O futebol

Inês Teotónio Pereira
i-online 2 Nov 2013
Os rapazes que tiverem a sorte de nascer com este gosto, têm a vida bastante facilitada. As opções são claras: onde há uma bola, há divertimento
O primeiro diálogo que um dos meus filhos teve no primeiro dia de aulas do primeiro dia de escola foi assim:
- Jogas futebol?
- Jogo.
- Queres ser meu amigo?
- Quero.
Dois meses depois e ainda me responde que só é amigo dos rapazes da escola que jogam futebol. Os outros, que até podem ser exímios no ténis ou no tiro ao alvo, não existem.
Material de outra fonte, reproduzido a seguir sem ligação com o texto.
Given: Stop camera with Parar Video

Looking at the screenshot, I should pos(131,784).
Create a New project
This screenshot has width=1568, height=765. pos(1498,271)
No infantil mundo dos rapazes só há duas espécies, os que jogam futebol e os que não jogam. E existe um Muro de Berlim entre estes dois recreios, onde é impossível passar de um lado para outro. Também não há nada a fazer para mudar o rumo das coisas. Eles nascem assim, é uma questão genética, de ADN. Mesmo aqueles que não têm jeito nenhum para a bola mas nasceram com esta marca jogam futebol - acabam quase sempre na baliza mas jogam futebol. Podem ser gordinhos, desajeitados, lentos, que nada os impede de insistirem em continuar a dar chutos numa bola.
Ora os rapazes que tiverem a sorte de nascer com este gosto têm a vida bastante facilitada. As opções são claras: onde há uma bola, há divertimento, há amigos e há brincadeira. E há sempre uma bola. Eles não imaginam a vida sem uma bola nem sabem o que é ser amigo de alguém que não gosta de bola, que não é simpatizante de um clube ou que não vibra com os grandes dérbis. Acham estranho que se possa ser assim. Desconfiam que alguma coisa não está certa.
Estes meninos fazem a alegria dos pais. O que um pai quer de um filho é que ele jogue bem à bola, tudo o resto é secundário. Os pais, que já foram rapazes, sabem bem qual é a importância da bola para a vida. "Com o que é que ele vai brincar, sobre o que é que ele vai falar com os amigos no escritório se não souber nada de bola? Terá emprego, conseguirá arranjar mulher?" E a expectativa nasce mesmo antes de o bebé nascer: se o filho já dá pontapés dentro da barriga da mãe é porque está para nascer um grande benfiquista, sportinguista ou portista. Temos homem.
Gostar ou não gostar de futebol não é uma coisa relativa e indiferente, é absolutamente determinante. Quem nasce sem qualquer interesse pelo futebol está tramado. Está grandiosamente tramado. É quase como nascer na Alemanha de Leste antes da queda do Muro, um azar dos diabos. Uma criança assim sabe desde muito cedo que vai ter de se esgatanhar para sobreviver à escola, aos recreios, às festas de anos e ao pai. O pai partilha do sentimento fatalista: "Porquê o meu pobre filho?", suspira em profunda tristeza e com algum sentimento de culpa. A mãe simplesmente aviva o seu ódio ao futebol e aconchega a asa sobre o seu menino.
Um rapaz que não joga futebol tem forçosamente de ser fora do normal. O normal é dar chutos numa bola assim como é normal uma criança gostar de gomas e não gostar de espinafres. Por isso, para ser aceite pelos outros, tem de ter outra qualquer característica marcante: tem de ser artista, excelente aluno, cromo em computadores ou o cómico da turma. Mesmo assim, não é certo que tenha uma vida fácil. Não dá para ser apenas "aquele que não joga à bola". Se assim for, está condenado a viver os recreios entre as meninas ou outros cromos que só têm em comum a infelicidade de não jogarem à bola, de nunca terem experimentado jogar ao PES ou ao FIFA e de viverem na santa ignorância de não saberem quem está em primeiro lugar na Liga, o que é uma jornada ou de que país é o Chelsea. Nem na Alemanha de Leste a vida era tão deprimente. O mundo destes rapazes não é redondo, é uma chatice. E só alivia quando chegarem todos à idade em que o mundo deixa de se dividir entre futebol e futebol e passa a dividir-se entre futebol, cervejas e miúdas. Resta aguentar até lá.